*** Opening Task inputs ***

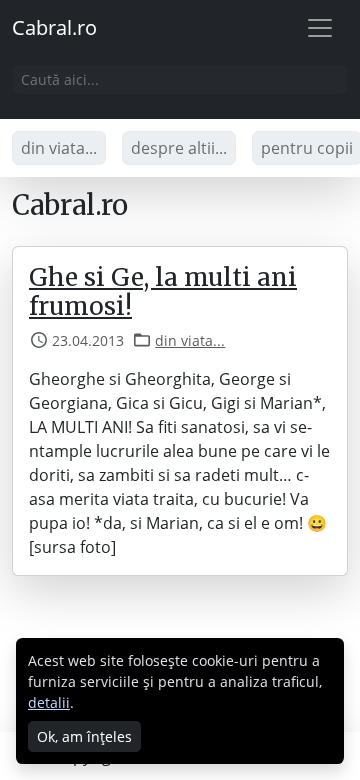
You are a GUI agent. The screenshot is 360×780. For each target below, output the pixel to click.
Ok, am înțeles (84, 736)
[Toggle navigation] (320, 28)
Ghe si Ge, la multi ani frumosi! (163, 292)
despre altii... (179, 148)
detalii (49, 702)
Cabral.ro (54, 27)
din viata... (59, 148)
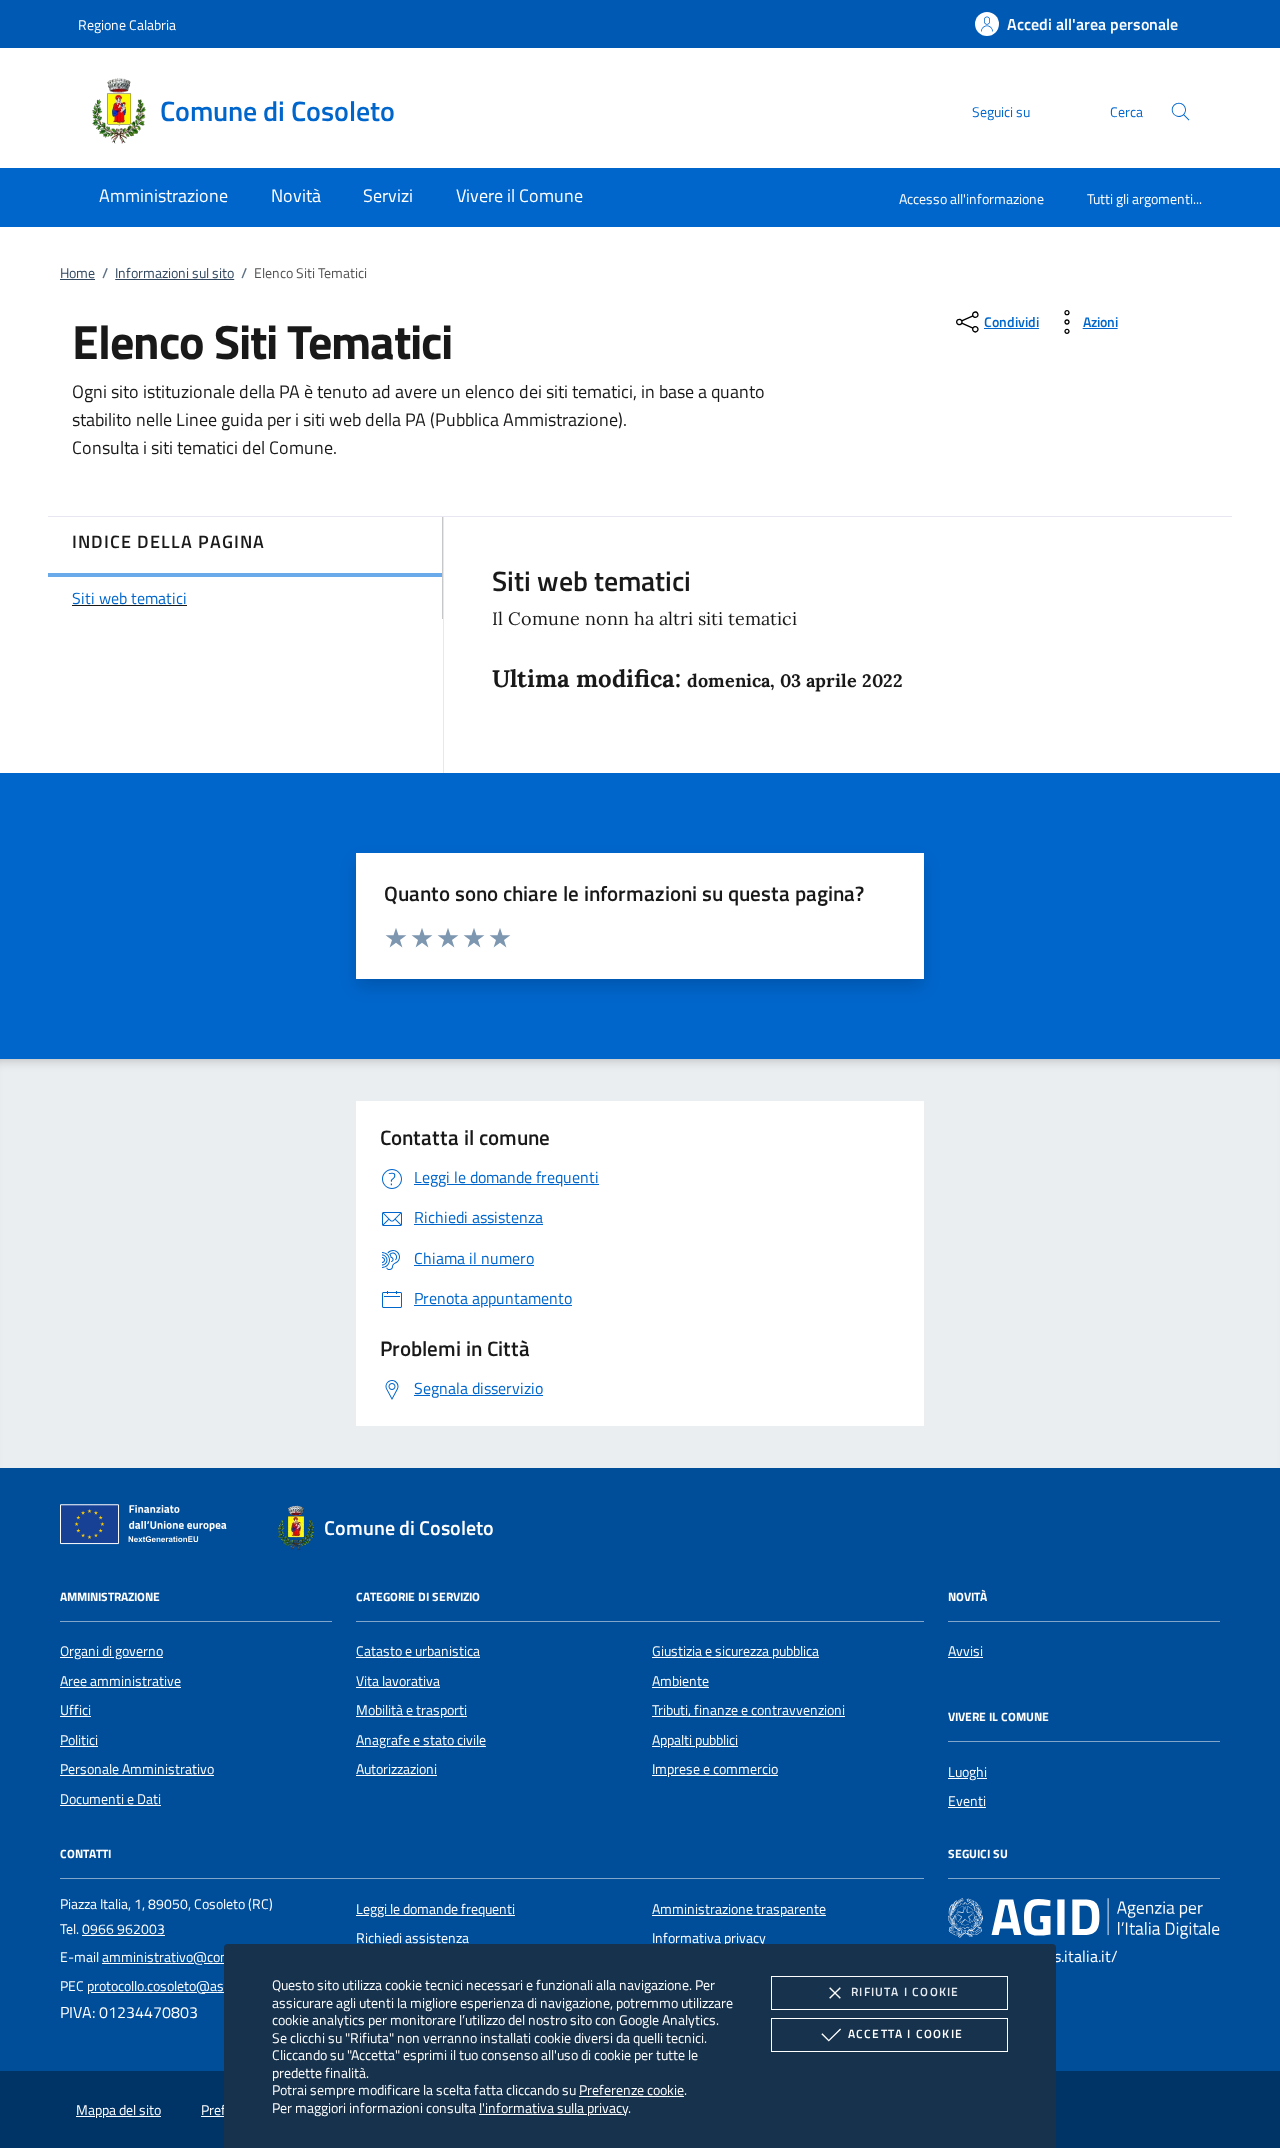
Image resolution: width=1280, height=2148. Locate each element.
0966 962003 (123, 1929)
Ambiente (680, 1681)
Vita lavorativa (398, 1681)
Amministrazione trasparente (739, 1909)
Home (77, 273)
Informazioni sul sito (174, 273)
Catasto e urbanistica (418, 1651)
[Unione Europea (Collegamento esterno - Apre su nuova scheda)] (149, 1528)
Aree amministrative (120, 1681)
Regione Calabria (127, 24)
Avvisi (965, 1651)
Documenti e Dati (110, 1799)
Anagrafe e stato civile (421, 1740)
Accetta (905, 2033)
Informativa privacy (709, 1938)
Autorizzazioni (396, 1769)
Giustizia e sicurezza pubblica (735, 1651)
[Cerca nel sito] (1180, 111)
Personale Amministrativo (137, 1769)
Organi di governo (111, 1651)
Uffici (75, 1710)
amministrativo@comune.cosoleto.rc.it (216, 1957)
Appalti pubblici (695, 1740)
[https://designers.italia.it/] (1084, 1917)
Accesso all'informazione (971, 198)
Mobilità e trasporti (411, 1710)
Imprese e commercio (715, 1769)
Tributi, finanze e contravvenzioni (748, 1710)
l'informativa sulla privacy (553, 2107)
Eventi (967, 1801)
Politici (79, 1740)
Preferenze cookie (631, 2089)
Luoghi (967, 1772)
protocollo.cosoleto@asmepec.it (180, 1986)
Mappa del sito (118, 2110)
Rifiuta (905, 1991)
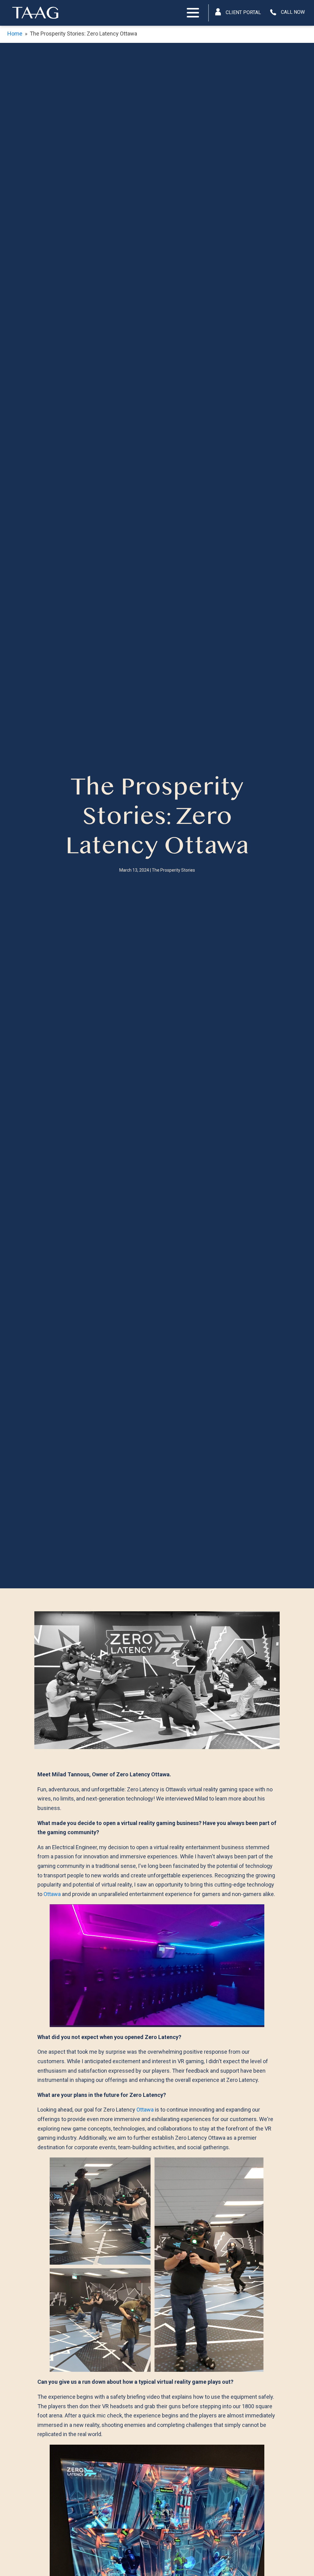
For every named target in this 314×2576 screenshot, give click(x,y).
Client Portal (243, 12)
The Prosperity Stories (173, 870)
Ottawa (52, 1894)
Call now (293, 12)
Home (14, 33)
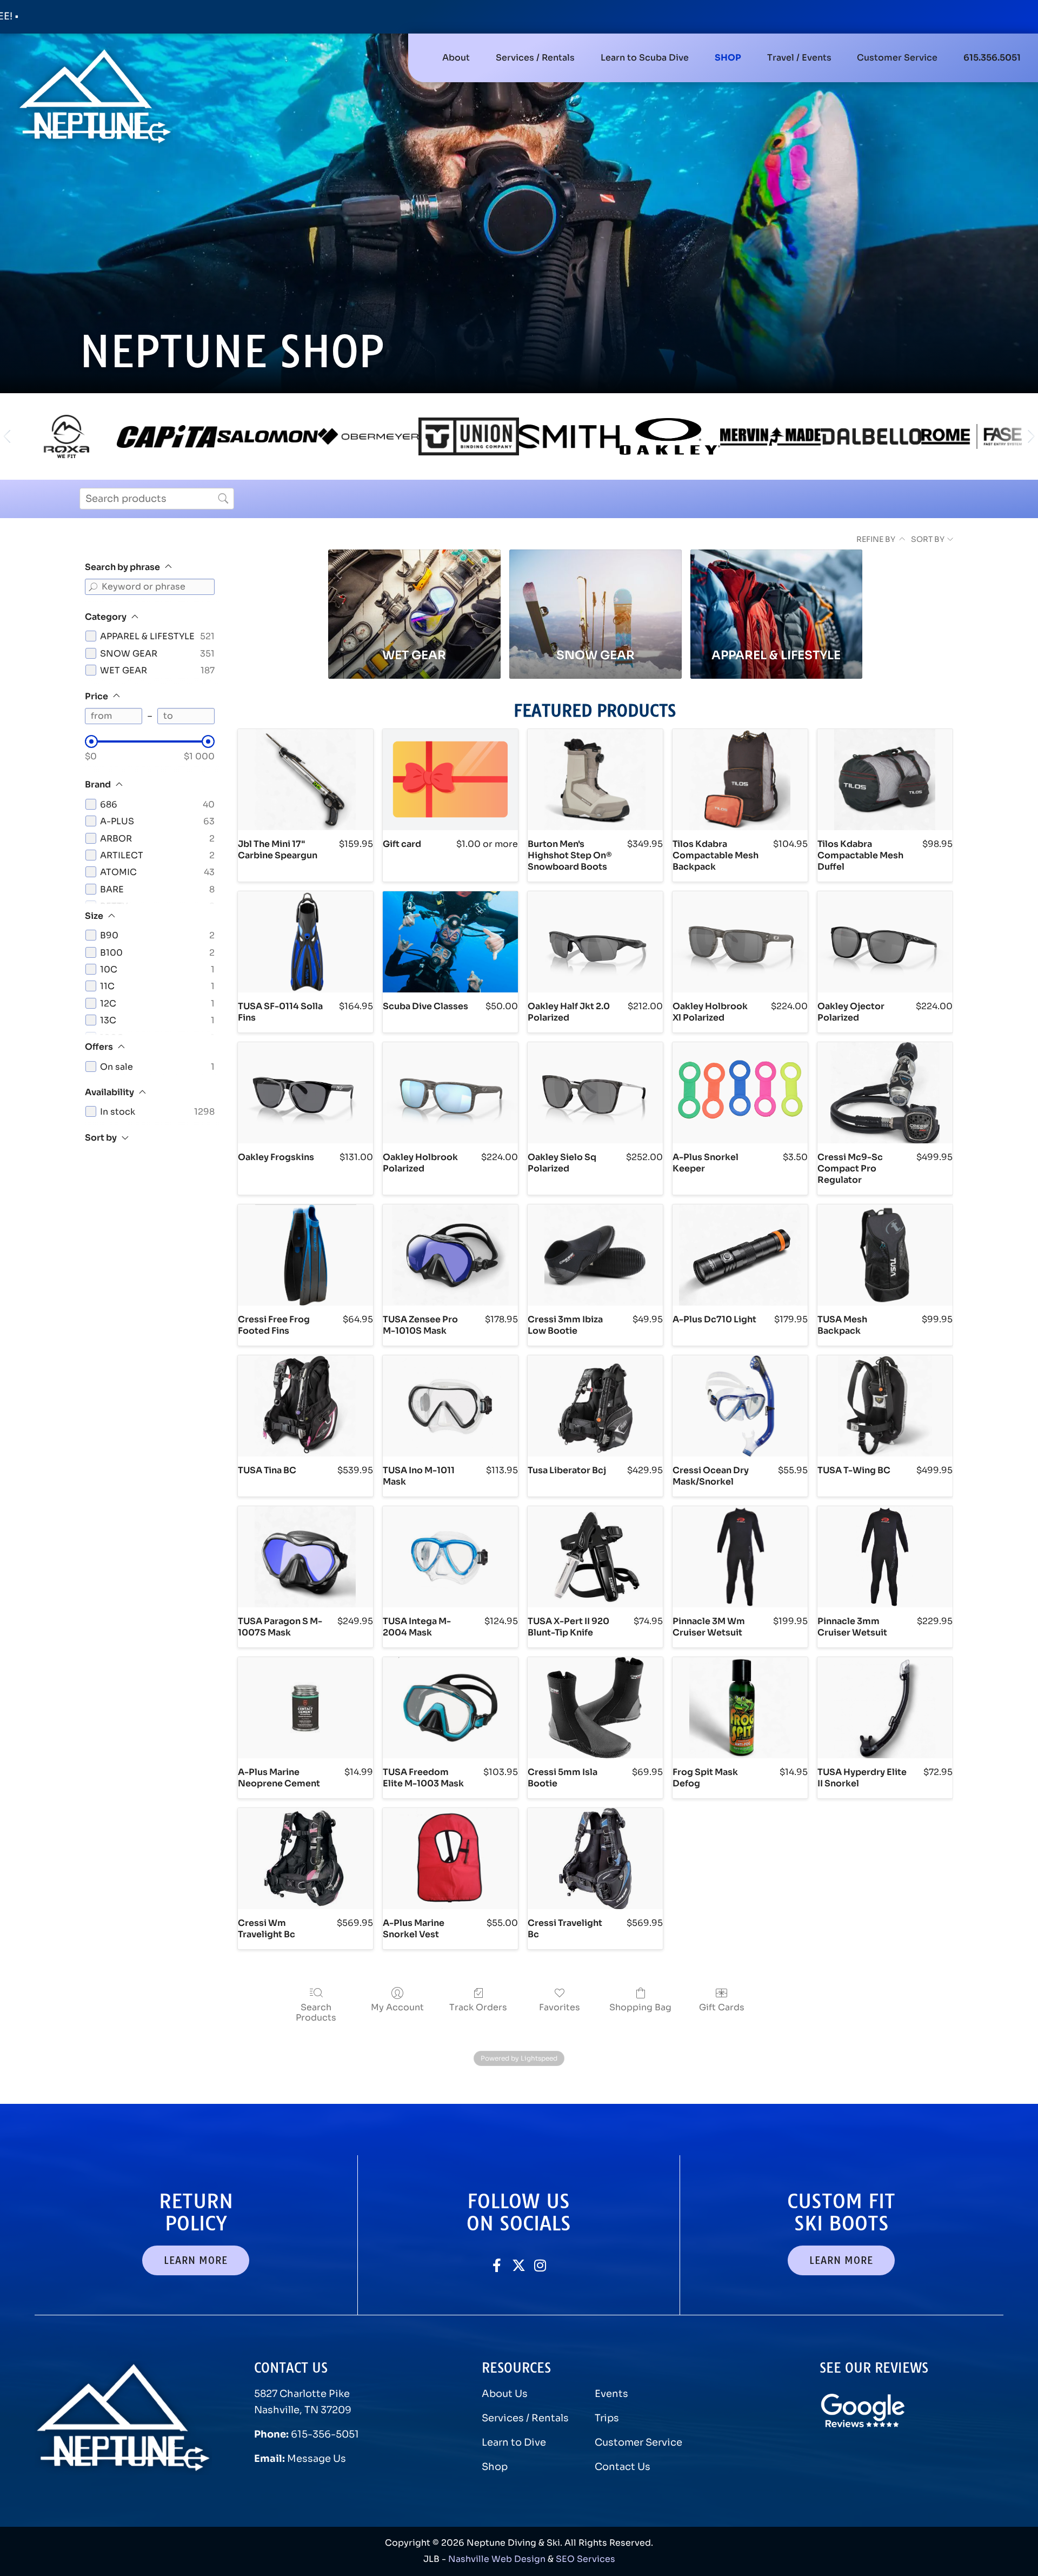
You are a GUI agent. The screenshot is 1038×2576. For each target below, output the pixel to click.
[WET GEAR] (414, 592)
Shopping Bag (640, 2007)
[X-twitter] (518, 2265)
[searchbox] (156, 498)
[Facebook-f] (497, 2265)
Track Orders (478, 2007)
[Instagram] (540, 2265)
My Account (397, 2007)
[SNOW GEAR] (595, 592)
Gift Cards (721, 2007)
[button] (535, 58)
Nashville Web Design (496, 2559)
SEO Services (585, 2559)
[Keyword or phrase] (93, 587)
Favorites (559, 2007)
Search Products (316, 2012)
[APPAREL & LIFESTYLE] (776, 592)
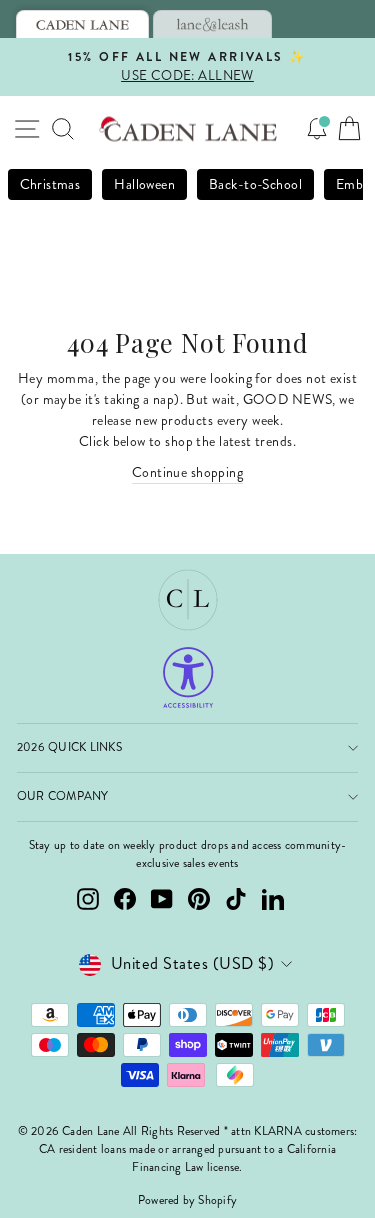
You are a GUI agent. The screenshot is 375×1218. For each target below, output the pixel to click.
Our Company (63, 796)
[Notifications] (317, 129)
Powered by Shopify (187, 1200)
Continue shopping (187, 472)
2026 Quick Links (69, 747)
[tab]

*** Closing Task inputs ***

Task objective
Only the pictures are to be excluded; all other parts of the records above are to be given exactly.

Solution for this exercise
You are a GUI agent. The screenshot is 360×780. For each target below, output the pixel to click.
Ok, am înțeles (84, 736)
[Toggle navigation] (320, 28)
Ghe si Ge, la multi ani frumosi! (163, 292)
despre altii... (179, 148)
detalii (49, 702)
Cabral.ro (54, 27)
din viata... (59, 148)
Image resolution: width=1280, height=2148. Locate each element.
0966 962003 (123, 1929)
Ambiente (680, 1681)
Vita lavorativa (398, 1681)
Amministrazione trasparente (739, 1909)
Home (77, 273)
Informazioni sul sito (174, 273)
Catasto e urbanistica (418, 1651)
[Unione Europea (Collegamento esterno - Apre su nuova scheda)] (149, 1528)
Aree amministrative (120, 1681)
Regione Calabria (127, 24)
Avvisi (965, 1651)
Documenti e Dati (110, 1799)
Anagrafe e stato civile (421, 1740)
Accetta (905, 2033)
Informativa privacy (709, 1938)
Autorizzazioni (396, 1769)
Giustizia e sicurezza pubblica (735, 1651)
[Cerca nel sito] (1180, 111)
Personale Amministrativo (137, 1769)
Organi di governo (111, 1651)
Uffici (75, 1710)
amministrativo@comune.cosoleto.rc.it (216, 1957)
Appalti pubblici (695, 1740)
[https://designers.italia.it/] (1084, 1917)
Accesso all'informazione (971, 198)
Mobilità e trasporti (411, 1710)
Imprese e commercio (715, 1769)
Tributi, finanze e contravvenzioni (748, 1710)
l'informativa sulla privacy (553, 2107)
Eventi (967, 1801)
Politici (79, 1740)
Preferenze cookie (631, 2089)
Luoghi (967, 1772)
protocollo.cosoleto@asmepec.it (180, 1986)
Mappa del sito (118, 2110)
Rifiuta (905, 1991)
For every named target in this 314×2576 screenshot, give click(x,y).
Client Portal (243, 12)
The Prosperity Stories (173, 870)
Ottawa (52, 1894)
Call now (293, 12)
Home (14, 33)
You are a GUI agent. The screenshot is 1038×2576. For each target below, output the pixel to click.
[WET GEAR] (414, 592)
Shopping Bag (640, 2007)
[X-twitter] (518, 2265)
[searchbox] (156, 498)
[Facebook-f] (497, 2265)
Track Orders (478, 2007)
[Instagram] (540, 2265)
My Account (397, 2007)
[SNOW GEAR] (595, 592)
Gift Cards (721, 2007)
[button] (535, 58)
Nashville Web Design (496, 2559)
SEO Services (585, 2559)
[Keyword or phrase] (93, 587)
Favorites (559, 2007)
Search Products (316, 2012)
[APPAREL & LIFESTYLE] (776, 592)
You are a GUI agent. The screenshot is 375×1218. For each target below, output the pixel to click.
Our Company (63, 796)
[Notifications] (317, 129)
Powered by Shopify (187, 1200)
Continue shopping (187, 472)
2026 Quick Links (69, 747)
[tab]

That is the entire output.